Helsinki continues to plough streets and transport snow away after a bout of exceptionally heavy snowfall. The most important routes were ploughed by Monday, and the clearing of residential streets is still under way. If the weather conditions worsen, most efforts will be focused on clearing main streets and public transport routes.
Snow is removed by both the City’s own service provider Stara and private contractors. According to reports from the contractors, all of the most important routes in Helsinki were cleared by Monday morning, 4 February.
The ploughing of residential streets has started throughout the city, and the situation varies from district to district. Most of the resources are focused on central areas of the City, i.e. areas with the most traffic and footfall. In addition to this, the City is combatting the slippery conditions on streets.
The entire fleet of the City is in use, i.e. a total of 400 ploughs and lorries, and Stara and other contractors have increased their machinery by an additional approximately 30 per cent.
The City’s snow dump areas are currently receiving 4,000–5,000 loads of snow daily. This means that the amount of snow dumped weekly corresponds to almost the entire amount of snow dumped in an average winter, that is approximately 50,000 loads of snow.
There is an exceptional amount of snow now, which is why the eight snow dump areas of the City have started to fill up. As a result, the City and the contractors have established and are establishing additional snow dump areas around the City.
Premises in central Helsinki responsible for clearing pavements and snow removal.
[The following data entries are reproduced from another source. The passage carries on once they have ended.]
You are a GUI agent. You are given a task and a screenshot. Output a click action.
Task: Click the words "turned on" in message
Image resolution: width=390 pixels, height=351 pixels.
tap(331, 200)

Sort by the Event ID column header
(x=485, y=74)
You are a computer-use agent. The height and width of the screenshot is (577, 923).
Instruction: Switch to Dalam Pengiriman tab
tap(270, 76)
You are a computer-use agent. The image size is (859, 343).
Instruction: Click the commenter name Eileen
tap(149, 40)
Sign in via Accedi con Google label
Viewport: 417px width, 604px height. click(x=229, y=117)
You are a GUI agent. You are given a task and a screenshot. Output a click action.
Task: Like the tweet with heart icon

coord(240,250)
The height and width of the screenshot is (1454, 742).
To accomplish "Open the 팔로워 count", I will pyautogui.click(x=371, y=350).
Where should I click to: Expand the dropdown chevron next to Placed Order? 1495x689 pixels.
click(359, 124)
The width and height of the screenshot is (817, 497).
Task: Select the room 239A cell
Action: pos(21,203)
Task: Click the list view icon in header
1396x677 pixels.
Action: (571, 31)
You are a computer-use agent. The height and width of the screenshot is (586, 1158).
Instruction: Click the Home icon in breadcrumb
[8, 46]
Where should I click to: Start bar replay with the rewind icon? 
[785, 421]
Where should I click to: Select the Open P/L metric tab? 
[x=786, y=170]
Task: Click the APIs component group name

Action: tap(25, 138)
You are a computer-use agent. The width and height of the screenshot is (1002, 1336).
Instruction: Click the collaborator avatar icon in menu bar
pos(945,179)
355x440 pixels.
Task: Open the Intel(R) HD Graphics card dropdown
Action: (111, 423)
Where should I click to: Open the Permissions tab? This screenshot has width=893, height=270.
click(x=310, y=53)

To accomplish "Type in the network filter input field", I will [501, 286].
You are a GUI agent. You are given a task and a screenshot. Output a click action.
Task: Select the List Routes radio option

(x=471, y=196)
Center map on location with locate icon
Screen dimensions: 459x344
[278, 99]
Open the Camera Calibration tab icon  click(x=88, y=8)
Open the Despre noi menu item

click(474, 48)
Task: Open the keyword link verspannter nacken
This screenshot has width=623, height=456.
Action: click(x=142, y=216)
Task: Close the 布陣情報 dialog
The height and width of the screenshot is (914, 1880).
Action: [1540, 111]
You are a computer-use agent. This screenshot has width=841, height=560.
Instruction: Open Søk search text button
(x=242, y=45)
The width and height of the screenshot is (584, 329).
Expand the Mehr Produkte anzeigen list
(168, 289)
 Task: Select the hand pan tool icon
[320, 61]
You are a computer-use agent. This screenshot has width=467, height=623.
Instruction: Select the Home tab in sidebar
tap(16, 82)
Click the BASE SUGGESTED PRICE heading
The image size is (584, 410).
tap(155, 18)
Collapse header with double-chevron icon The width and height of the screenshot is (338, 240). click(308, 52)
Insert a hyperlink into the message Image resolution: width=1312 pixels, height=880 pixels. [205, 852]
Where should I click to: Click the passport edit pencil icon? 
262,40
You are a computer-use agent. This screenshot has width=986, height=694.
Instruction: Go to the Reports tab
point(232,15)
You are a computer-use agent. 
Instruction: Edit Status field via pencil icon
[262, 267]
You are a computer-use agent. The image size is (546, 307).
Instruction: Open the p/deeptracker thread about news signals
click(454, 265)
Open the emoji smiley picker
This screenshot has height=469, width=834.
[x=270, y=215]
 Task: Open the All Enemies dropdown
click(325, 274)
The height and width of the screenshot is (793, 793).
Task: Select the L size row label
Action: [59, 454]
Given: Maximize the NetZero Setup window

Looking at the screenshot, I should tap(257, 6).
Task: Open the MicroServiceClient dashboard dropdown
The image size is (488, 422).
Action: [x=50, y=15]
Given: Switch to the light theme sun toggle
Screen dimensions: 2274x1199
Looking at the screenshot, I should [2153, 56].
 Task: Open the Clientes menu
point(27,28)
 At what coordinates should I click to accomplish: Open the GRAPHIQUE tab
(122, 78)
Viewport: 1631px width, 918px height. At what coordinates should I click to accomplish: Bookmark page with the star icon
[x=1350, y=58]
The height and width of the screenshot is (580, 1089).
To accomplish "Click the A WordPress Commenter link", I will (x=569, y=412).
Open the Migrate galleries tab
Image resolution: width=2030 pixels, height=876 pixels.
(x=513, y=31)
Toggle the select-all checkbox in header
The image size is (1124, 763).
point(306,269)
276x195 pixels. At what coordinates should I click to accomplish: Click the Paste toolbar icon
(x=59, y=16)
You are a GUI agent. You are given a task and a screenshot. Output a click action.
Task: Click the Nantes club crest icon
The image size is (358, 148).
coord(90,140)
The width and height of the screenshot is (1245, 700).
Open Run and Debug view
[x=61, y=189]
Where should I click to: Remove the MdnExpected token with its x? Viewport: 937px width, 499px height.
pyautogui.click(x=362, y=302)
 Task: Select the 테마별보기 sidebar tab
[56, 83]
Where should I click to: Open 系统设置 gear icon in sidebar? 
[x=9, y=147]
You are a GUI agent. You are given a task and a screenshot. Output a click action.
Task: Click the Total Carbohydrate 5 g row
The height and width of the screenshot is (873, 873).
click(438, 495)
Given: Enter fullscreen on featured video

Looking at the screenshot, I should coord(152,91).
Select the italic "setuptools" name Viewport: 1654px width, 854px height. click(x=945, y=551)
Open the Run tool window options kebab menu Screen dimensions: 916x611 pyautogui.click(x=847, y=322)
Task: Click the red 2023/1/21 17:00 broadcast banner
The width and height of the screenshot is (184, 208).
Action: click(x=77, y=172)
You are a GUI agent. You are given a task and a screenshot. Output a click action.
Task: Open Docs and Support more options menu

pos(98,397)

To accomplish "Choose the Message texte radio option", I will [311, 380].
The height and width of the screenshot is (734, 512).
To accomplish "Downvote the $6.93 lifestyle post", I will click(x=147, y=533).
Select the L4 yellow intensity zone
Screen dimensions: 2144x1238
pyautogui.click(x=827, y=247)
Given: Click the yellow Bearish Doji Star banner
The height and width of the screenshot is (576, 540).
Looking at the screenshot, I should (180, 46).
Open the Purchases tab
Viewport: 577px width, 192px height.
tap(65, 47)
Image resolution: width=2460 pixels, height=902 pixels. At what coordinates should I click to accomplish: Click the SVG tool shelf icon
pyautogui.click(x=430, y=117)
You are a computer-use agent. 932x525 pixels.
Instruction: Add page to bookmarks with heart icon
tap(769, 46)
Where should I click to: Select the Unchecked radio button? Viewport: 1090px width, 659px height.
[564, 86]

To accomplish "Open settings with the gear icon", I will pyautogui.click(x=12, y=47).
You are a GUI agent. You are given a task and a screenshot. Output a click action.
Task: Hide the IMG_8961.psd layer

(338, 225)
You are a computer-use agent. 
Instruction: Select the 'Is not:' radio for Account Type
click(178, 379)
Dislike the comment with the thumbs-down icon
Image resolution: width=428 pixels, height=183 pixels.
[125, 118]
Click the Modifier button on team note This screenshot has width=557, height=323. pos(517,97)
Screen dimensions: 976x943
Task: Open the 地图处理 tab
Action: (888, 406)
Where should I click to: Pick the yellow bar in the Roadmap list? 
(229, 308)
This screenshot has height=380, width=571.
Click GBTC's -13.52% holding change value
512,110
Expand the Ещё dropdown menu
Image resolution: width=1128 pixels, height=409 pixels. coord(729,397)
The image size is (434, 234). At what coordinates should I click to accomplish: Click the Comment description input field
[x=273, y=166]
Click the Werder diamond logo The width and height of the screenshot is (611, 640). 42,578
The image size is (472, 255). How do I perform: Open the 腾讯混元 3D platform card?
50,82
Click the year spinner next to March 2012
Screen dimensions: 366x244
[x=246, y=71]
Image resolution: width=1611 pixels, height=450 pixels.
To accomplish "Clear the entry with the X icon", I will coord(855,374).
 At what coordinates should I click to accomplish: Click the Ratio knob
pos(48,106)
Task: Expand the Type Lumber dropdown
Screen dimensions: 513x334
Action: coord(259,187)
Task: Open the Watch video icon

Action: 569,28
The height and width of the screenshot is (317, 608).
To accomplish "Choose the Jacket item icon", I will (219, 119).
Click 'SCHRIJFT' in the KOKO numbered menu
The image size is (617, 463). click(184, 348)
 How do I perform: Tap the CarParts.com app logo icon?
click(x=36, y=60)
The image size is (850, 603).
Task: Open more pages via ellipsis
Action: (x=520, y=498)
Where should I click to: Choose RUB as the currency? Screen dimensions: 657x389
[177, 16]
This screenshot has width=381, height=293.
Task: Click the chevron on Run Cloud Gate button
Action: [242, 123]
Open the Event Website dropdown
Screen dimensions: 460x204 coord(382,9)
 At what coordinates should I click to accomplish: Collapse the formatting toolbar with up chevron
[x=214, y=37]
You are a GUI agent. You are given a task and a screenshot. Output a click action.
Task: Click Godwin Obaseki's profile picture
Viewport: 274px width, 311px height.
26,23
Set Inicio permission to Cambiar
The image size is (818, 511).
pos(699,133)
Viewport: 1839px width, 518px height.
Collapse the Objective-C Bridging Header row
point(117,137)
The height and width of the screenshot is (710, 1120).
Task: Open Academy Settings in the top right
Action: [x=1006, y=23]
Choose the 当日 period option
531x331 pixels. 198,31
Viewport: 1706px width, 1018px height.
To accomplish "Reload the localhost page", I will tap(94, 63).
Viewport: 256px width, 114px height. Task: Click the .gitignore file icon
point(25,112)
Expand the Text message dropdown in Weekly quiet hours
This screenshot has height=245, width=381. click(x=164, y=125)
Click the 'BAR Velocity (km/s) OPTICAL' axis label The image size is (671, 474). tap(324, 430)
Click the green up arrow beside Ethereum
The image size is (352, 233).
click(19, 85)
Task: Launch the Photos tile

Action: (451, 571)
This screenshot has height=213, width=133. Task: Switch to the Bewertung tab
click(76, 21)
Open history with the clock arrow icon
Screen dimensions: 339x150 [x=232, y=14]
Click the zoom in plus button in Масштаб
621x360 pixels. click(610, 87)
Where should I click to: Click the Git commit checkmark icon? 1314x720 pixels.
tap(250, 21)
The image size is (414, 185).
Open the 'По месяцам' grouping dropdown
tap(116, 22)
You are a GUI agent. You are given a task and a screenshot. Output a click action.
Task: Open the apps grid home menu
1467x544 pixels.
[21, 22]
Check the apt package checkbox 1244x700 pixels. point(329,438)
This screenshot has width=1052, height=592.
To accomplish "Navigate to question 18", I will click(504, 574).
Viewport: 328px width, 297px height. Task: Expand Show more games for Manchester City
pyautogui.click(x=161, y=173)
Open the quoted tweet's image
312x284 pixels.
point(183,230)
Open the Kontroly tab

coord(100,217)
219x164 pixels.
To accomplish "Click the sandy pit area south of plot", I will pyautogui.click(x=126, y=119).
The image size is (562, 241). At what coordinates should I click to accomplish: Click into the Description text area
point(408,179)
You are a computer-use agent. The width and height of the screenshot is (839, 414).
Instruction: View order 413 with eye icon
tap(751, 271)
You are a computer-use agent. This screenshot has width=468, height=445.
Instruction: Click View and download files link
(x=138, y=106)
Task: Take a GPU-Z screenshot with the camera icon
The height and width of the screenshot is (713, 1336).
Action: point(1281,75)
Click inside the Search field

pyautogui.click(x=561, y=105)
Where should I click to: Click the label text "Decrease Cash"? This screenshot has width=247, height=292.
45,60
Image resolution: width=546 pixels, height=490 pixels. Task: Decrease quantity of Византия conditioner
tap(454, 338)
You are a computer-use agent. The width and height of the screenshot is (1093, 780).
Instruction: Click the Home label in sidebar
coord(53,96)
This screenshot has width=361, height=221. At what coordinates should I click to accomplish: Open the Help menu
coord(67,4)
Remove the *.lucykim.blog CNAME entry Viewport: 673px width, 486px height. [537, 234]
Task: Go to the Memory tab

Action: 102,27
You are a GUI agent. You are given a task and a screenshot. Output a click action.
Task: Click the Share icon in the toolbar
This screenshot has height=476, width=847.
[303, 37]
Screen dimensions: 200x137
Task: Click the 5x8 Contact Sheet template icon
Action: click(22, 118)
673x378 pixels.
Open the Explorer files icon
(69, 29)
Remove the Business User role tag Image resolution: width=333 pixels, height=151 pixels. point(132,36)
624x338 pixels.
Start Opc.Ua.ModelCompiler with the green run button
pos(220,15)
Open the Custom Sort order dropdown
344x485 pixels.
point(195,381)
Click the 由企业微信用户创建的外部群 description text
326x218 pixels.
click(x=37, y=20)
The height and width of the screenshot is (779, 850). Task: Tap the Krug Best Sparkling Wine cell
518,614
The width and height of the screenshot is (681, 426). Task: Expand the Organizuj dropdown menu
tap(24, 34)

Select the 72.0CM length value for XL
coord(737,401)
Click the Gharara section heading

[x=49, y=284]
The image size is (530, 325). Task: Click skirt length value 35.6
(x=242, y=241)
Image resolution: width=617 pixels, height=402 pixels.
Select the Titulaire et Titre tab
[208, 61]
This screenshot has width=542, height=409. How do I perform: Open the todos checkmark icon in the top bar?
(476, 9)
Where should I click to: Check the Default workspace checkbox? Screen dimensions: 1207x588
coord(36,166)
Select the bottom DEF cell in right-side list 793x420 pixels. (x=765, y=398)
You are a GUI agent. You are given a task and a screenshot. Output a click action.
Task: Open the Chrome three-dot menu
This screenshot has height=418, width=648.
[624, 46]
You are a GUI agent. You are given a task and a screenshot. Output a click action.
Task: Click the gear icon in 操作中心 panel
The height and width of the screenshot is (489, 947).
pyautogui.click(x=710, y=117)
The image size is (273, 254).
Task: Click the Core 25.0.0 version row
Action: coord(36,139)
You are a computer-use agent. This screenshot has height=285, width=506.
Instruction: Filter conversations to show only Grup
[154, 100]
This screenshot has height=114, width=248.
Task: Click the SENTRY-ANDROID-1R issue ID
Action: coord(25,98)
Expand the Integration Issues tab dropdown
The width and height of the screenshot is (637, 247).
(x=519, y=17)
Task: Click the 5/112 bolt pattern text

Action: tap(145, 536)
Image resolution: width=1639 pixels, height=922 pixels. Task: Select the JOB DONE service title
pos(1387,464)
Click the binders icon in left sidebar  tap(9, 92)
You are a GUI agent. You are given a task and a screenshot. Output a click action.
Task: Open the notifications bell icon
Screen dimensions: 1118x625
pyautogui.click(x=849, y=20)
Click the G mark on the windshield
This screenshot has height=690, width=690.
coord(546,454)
The lack of space for the storage of snow and the parked vehicles making it difficult to plough roadways pose challenges particularly in central Helsinki. Due to the poor condition of many pavements and piles of snow scattered around Helsinki obstructing the view, you should be extra vigilant in traffic. The Urban Environment Division will be processing any feedback on these issues as quickly as possible.
Premises must also stay active in combatting these difficult weather conditions. The City clears roadways in central Helsinki, but each property is responsible for ploughing their section of the pavement, removing the snow and spreading gritting sand onto the pavement. In central Helsinki, properties must also remove banks of snow accumulating next to the pavement after the roadways have been ploughed and transport the snow to the City’s snow dump locations.
The snow in courtyards and on top of roofs is the responsibility of the property elsewhere in Helsinki, too, as is clearing the entryway to the property after the streets have been ploughed. The snow must be transported to the City’s snow dump locations. Snow from properties must not be dumped on streets or in parks, and pavements must always be kept clear of snow.
The City to establish temporary parking areas
Public transport is operating well in Helsinki, considering the circumstances. In order to ensure that rail traffic is able to operate, some temporary parking and stopping restrictions have been put in place around central Helsinki.
The City has established a temporary resident parking area in Etu-Töölö on the gravel pitch in Hesperianpuisto (30–40 spaces) to facilitate snow removal and parking. As of Tuesday 5 February, the City was looking into establishing a resident parking area in the parking area of the Katajanokka Sky Wheel (approx. 20 spaces). The City will be looking into the possibility of establishing more parking areas this week.
According to information provided by the Finnish Meteorological Institute on Tuesday 5 February, more snow is expected in Helsinki nearly every day this week. Snow has been falling in Southern Finland for an extended period of time now.